Hacker News new | ask | show | jobs
by frankling_ 750 days ago
That's right, plain autodiff just ignores branches. Our canonical "why is this even needed" example is a program like "if (x >= 0) return 1; else return 0", x being the input.

The autodiff derivative of this is zero, wherever you evaluate it, so if you sample x and run your program on each x as in a classical ML setup, you'd be averaging over a series of zero-derivatives. This is of course not helpful to gradient descent. In more complex programs, it's less blatant, but the gist is that just averaging sampled gradients over programs (input-dependent!) branches yields biased or zero-valued derivatives. The traffic light optimization example shown on Github is a more complex example where averaged autodiff-gradients are always zero.

2 comments

Plain autodiff gives the correct derivative, but you modify the derivative to push people towards your global minimum?
Thanks, but could you briefly expand on what's happening in the minimal if (x >= 0) case with the discograd modification?
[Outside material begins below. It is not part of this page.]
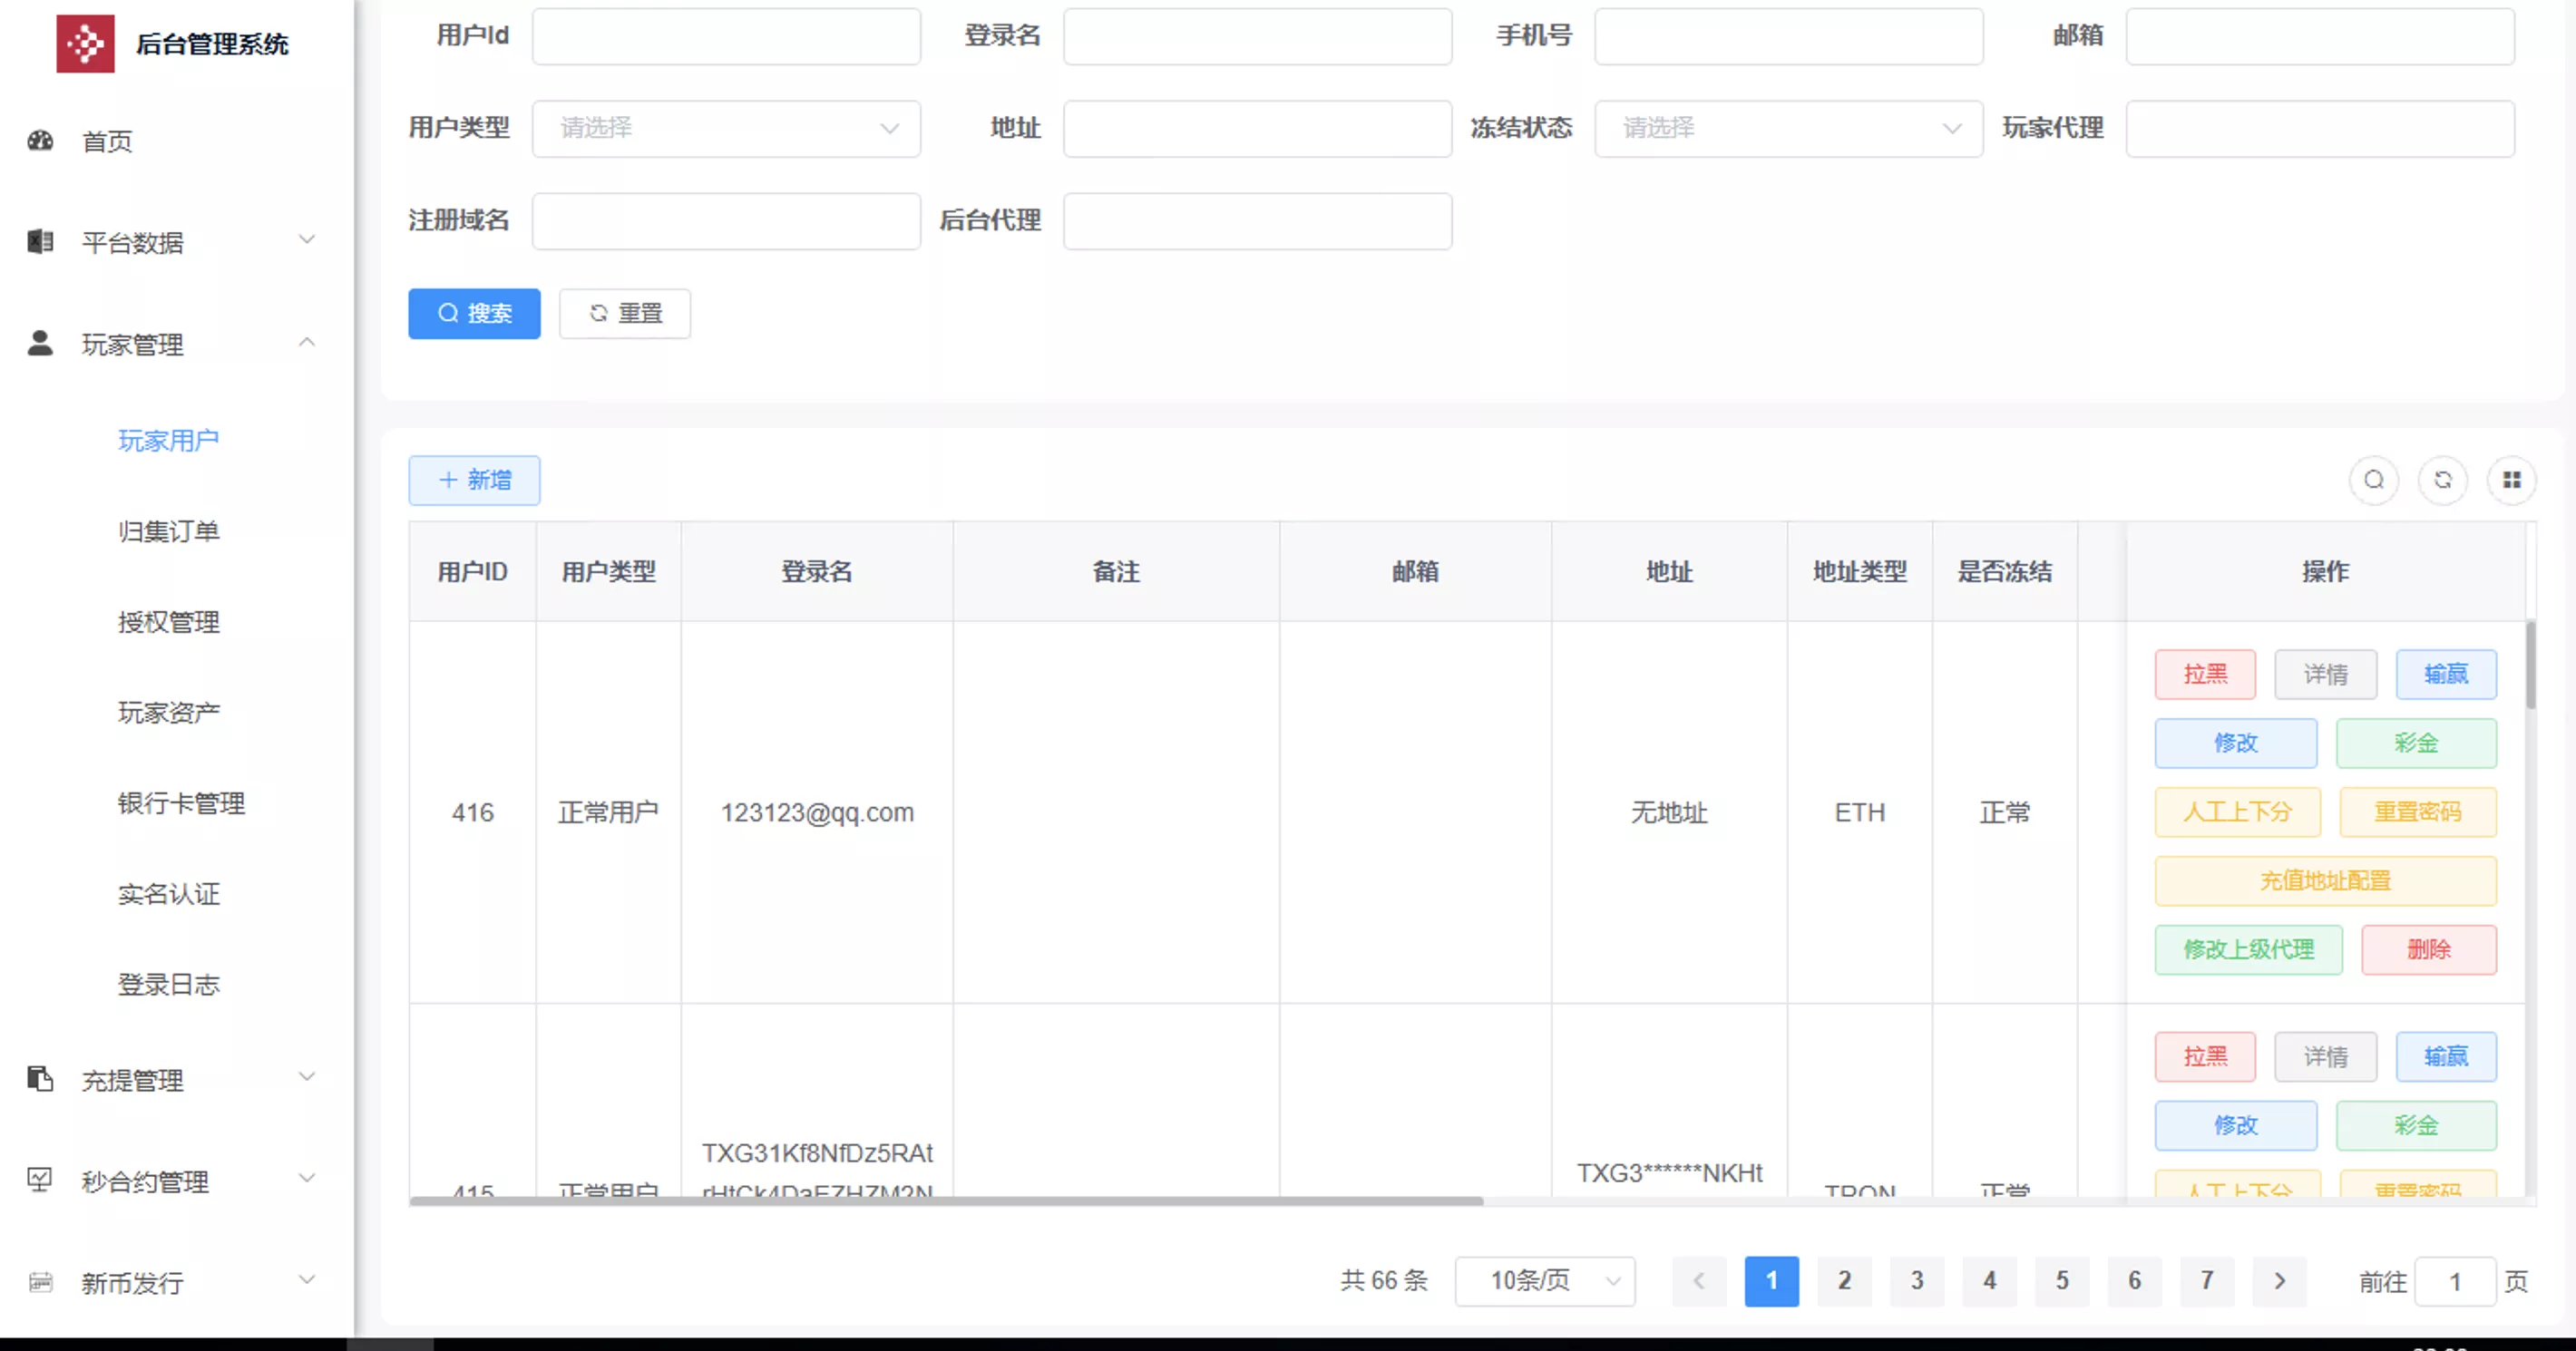Click the 玩家管理 person icon
The image size is (2576, 1351).
[40, 343]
What source code modification could the user could have made to achieve the same effect?
In DiscoGrad, smoothing would be applied by adding Gaussian noise with some configurable variance to x and running the program on those x's. The gradient would then be calculated based on the branch condition's derivative wrt. x (which is 1) and an estimate of the distribution of the condition (which is Gaussian).

In this specific example, the smoothed derivative happens to be exactly the Gaussian cumulative distribution function, so the user could just replace the program with that function. However, for more complex programs, it'd be hard to find such correspondences manually.